# Z97 Gaming 5 RAM Issues



## zeusintheair (Sep 11, 2017)

Hello guys,

i7-4790K
Z97 GAMING 5 
G.Skill TridentX DDR3 2133 PC3-17000 16GB 2x8GB CL9
G.Skill TridentX DDR3 2133 PC3-17000 16GB 2x8GB CL9
Gigabyte gtx970 gaming G1
Cooler Master Hyper 212 EVO
Cooler Master G750M

I had 16gb and a week ago I decided to buy 16gb more.

I can put 24gb but when I try to put the 4th stick the PC sometimes restart repetly or try to start and blue screen death appears with errors like : DRIVE IRQ NOT LESS OR EQUAL or SYSTEM THREAD EXCEPTION NOT HANDLED... each time a different errorr.

I have done a memtest to each ram in each stick. All ok.
I can put 3 rams in slots 1 2 3 or 1 2 4 so the memory and the slots are ok.

I've formatted with w7 pro & w10pro but same problem.

I had a wifislax cd live and I can run it with 32gb.

I've updated bios, cleared CMOS and updated all drivers (mothersip, graphic...)

I tried like 15 hours to try to put 1 ram then 2 then 3 then 4 in all different situations, sticks, posibilities.Changing ram frequency, voltage, 9-9-9-24 to different numbers...

I dont know what I can do more... I'm so desperate. Why i can run it perfectly with 24gb and not 32gb?

Pls any help will be so grateful

Regards


----------



## Gasaraki (Sep 11, 2017)

Are you on the newest BIOS (1.D)? Your board does support 32GB of memory at that speed so I don't know.


----------



## cucker tarlson (Sep 11, 2017)

So you're saying all 4 sticks and all 4 banks are good ? I'd try to bump IMC voltage - vcssa (system agent).


----------



## blobster21 (Sep 11, 2017)

I have a MSI Z97 gaming 5 too (MS-7917). I see you flashed your bios already (for some reason i couldn't flash anything above 1.11). WHy noy play with the XMP switch to see if it makes any difference.

edit : according with https://fr.msi.com/Motherboard/support/Z97-GAMING-5.html#support-mem , the only G.skill PC17000 DDR3 modules tested to work in either 1,2 or 4 banks are the following :G.SkillF3-17000CL9Q-16GBZH (which comes only as 4GB sticks each)


----------



## biffzinker (Sep 11, 2017)

Trouble is technically as you add more sticks your suppose to drop back on clock speed/timings for the additional strain/load on the IMC with four sticks. So if you were pushing two sticks already overclocked to 2133 MHz, have you tried dropping back to 1866 MHz? Also voltage supplied to the four sticks might need bumping in the mobos uEFI.

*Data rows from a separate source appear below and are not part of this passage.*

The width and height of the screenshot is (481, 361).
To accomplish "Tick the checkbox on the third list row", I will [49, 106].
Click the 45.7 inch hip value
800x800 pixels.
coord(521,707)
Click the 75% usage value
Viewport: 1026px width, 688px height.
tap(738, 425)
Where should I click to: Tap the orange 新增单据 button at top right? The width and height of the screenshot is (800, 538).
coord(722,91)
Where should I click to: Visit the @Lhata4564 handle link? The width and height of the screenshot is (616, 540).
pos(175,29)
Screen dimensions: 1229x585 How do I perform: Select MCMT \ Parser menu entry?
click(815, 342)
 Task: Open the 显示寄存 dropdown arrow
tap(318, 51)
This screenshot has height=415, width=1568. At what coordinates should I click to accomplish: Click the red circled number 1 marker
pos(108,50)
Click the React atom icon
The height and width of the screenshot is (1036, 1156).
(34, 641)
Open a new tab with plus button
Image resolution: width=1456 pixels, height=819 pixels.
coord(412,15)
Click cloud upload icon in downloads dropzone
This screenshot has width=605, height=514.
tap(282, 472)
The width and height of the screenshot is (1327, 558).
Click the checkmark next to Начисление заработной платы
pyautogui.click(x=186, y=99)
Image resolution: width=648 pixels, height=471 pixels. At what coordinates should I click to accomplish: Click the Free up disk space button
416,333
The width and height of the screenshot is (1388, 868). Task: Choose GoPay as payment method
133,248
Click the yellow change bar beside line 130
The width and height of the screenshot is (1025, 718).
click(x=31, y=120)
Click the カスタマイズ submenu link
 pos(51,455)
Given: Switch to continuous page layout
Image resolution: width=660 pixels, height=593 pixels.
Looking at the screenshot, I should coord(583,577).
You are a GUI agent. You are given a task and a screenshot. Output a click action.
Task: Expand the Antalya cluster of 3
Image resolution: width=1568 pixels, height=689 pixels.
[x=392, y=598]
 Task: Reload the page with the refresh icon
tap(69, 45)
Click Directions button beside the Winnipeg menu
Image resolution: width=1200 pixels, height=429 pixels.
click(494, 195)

I tried messing with four sticks on my Asus Z97 board, two 8GB sticks, and two 4GB sticks. This Asus board wouldn't POST and I never bothered trying it at 1866 MHz because I preferred running the two 8GB sticks @ 2133 MHz.


----------



## EarthDog (Sep 11, 2017)

cucker tarlson said:


> So you're saying all 4 sticks and all 4 banks are good ? I'd try to bump IMC voltage - vcssa (system agent).


This. More modules... needs SA voltage bump. Try adding .1V to whatever value its currently at (check in bios).


----------



## cadaveca (Sep 11, 2017)

EarthDog said:


> This. More modules... needs SA voltage bump. Try adding .1V to whatever value its currently at (check in bios).


Yes, this. VVCIO can also sometimes use a boost. I suggest 1.185V for VCCIO and 1.125V for VCCSA.


----------



## cucker tarlson (Sep 11, 2017)

vccsa can go to 1.15v-1.20v easily if need be


----------



## Toothless (Sep 11, 2017)

Also drop them manually to 1866 if needed for testing. My board (specs) will do all banks at 2133mhz OC easily so not sure why you're getting such a bad time.


----------



## EarthDog (Sep 11, 2017)

He doesnt need to drop anything...sort of. Reset bios defaults and have it boot to jedec...which is 1600 or 1866 (the sort of part, lol). Then add SA or IO or both... id do SA by itself first. Boot and see if it works. If it does, great... then enable xmp and see if it works.


----------



## Toothless (Sep 11, 2017)

I hope they come back.


----------



## Vayra86 (Sep 12, 2017)

Toothless said:


> I hope they come back.



You guys can't possibly have scared him off now.


----------



## Toothless (Sep 12, 2017)

Vayra86 said:


> You guys can't possibly have scared him off now.


You'd be surprised


----------



## zeusintheair (Sep 16, 2017)

Hello guys,

I wasn't scared hehe. I had too much work.

I'm so frustrated. I didnt change any value in bios and now I can't set 2 RAMS!

When I try to put more than 1 stick the pc doesn't boot.

I restarted default values I did some photos. Maybe you can help me.

I dont know about OC and dont know exactly what SA values I should put more voltage or If I can damage the pc.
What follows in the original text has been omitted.